Já os dados importação, no mesmo período, demonstram que houve uma redução de 37.751 toneladas no volume de polifosfatos importado pelos EUA, apontando para uma possível contração de demanda estadunidense também por sais de fosfato. As estimativas apresentadas pela peticionária não indicavam redução de capacidade instalada para os EUA, tampouco para o Canadá.
A capacidade instalada das empresas chinesas e da empresa canadense, que colaboraram com dados na investigação original, entre julho de 2012 e junho de 2013, já apontavam capacidade efetiva ociosa em volume ao menos duas vezes maior que o mercado brasileiro em P5. Ainda na investigação original, observou-se que a Innophos Inc. nos EUA não possuía capacidade ociosa suficiente para aumentar seu volume exportado ou ainda o volume fornecido do produto similar no mercado interno. Entretanto, em um cenário que indica contração da demanda por polifosfatos no mercado interno estadunidense entre 2014 e 2018, é possível que os EUA disponham atualmente de capacidade ociosa para a produção de sais de fosfato, entre eles, o SAPP.
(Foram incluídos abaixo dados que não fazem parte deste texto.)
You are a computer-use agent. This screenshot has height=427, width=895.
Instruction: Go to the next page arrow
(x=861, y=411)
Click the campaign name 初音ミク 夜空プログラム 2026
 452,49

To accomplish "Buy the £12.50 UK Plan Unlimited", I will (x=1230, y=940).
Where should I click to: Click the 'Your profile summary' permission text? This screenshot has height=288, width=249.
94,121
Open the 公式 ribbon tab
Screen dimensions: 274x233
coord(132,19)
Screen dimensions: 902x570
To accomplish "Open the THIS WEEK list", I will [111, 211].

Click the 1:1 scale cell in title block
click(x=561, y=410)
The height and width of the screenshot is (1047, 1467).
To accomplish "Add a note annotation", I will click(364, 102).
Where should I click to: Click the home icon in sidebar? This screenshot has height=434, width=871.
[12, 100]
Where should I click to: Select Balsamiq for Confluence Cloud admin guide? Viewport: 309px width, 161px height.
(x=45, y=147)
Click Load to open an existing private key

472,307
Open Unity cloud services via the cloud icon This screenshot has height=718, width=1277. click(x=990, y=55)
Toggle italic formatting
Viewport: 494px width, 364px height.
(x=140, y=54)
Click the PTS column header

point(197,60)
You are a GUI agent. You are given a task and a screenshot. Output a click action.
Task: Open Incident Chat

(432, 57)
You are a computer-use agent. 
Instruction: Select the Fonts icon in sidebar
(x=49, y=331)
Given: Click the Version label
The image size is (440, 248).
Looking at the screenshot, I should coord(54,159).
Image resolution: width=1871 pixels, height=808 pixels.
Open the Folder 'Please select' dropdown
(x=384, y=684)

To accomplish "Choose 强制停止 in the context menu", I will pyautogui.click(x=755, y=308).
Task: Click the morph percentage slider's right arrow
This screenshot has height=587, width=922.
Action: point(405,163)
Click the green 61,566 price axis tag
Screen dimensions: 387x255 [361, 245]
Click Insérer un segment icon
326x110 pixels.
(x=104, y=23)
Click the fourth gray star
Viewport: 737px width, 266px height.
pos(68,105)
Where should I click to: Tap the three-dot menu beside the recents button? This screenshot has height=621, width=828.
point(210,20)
Além disso, considerados apenas os dados de capacidade instalada efetiva, as origens investigadas poderiam produzir volume do produto similar 20 vezes superior ao mercado brasileiro em P5. Dessa forma, as estimativas de capacidade produtiva apresentadas pela peticionária apontam para uma elevada capacidade instalada de SAPP, conforme verificado na investigação original de prática de dumping nas exportações do Canadá, da China e dos EUA para o Brasil.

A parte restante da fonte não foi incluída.